In the late 530s, a series of volcanic eruptions sent temperatures plummeting throughout Europe, which was already grappling with plagues, food shortages, social crises, and the political fallout of the end of the Roman Empire. Rome itself, once a metropolis of more than a million people, saw its population shrink to about 30,000—about half the capacity of the Colosseum. Wars cut off the city from trade. Aqueducts were demolished, pinching off the water supply. In the 540s, the Justinianic Plague decimated the already decimated ruins of the empire. As grain harvests collapsed, starvation spread like yet another epidemic. “Cities [lie] in ruin,” Pope Gregory I wrote at the end of the sixth century. Scheffer continues:
Between 500 and 1000 there was a trend of population decline and deurbanisation, the result of a degrading climate (the cold, arid period between the volcanic winter of 536 and 660 is sometimes called the Late Antique Little Ice Age), continuous warfare and a series of plague epidemics …
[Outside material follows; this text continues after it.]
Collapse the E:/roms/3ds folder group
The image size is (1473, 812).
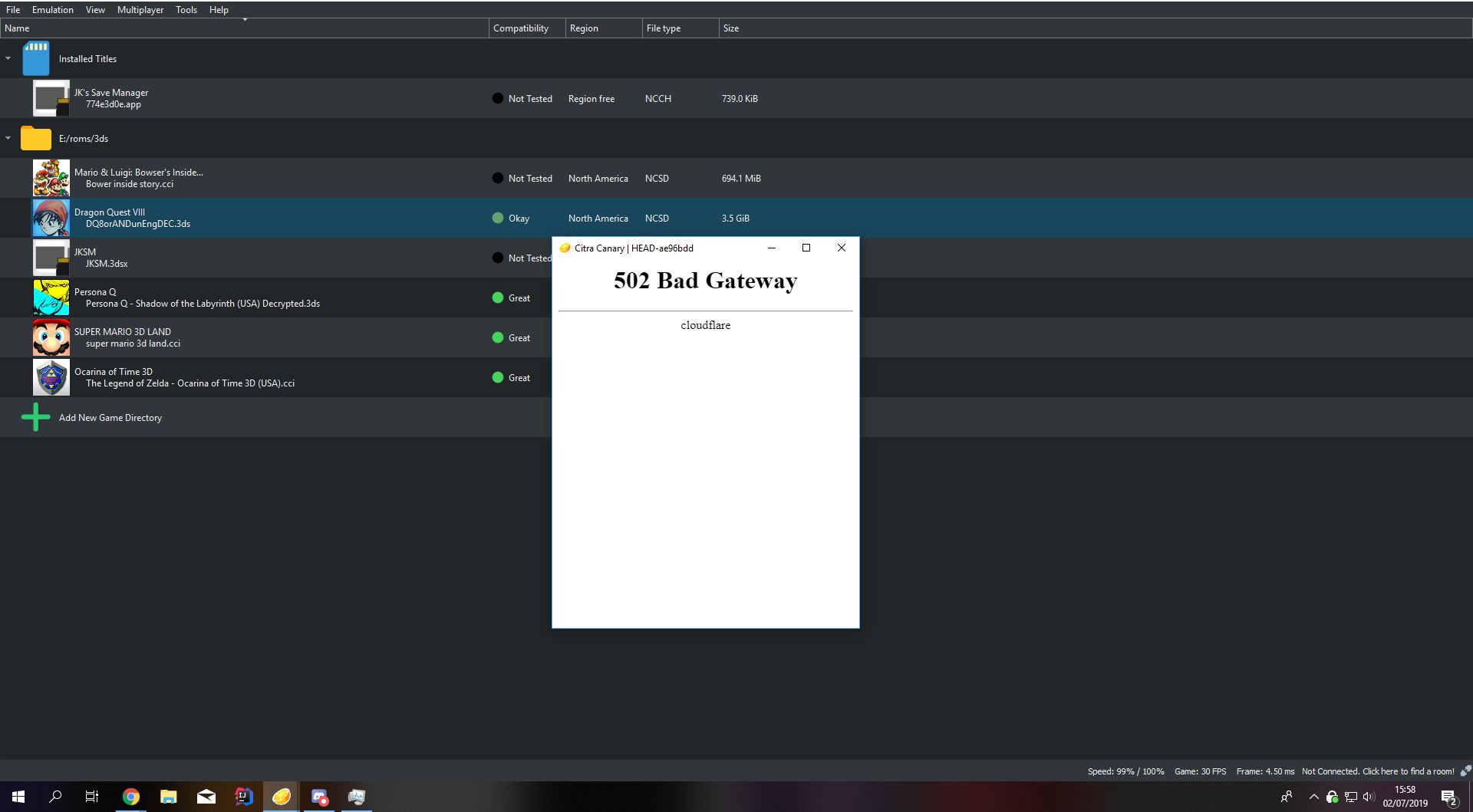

All over Europe buildings stood empty. The eighth-century writer Paul the Deacon described Metz as ‘abounding with crowds’, but also noted that its old amphitheatre had been ‘given over to wild snakes’. Bath, as depicted in the Old English poem ‘The Ruin’, had been all but abandoned: ‘Hrofas sind gehrorene, hreorge torras/hringeat berofen, hrim on lime’ (’Roofs are collapsed, towers ruined/the ring-gate destroyed, rime on mortar’). The crumbling Roman buildings hint at a past so grand and distant that the poem’s speaker imagines them as enta geweorc, the work of giants.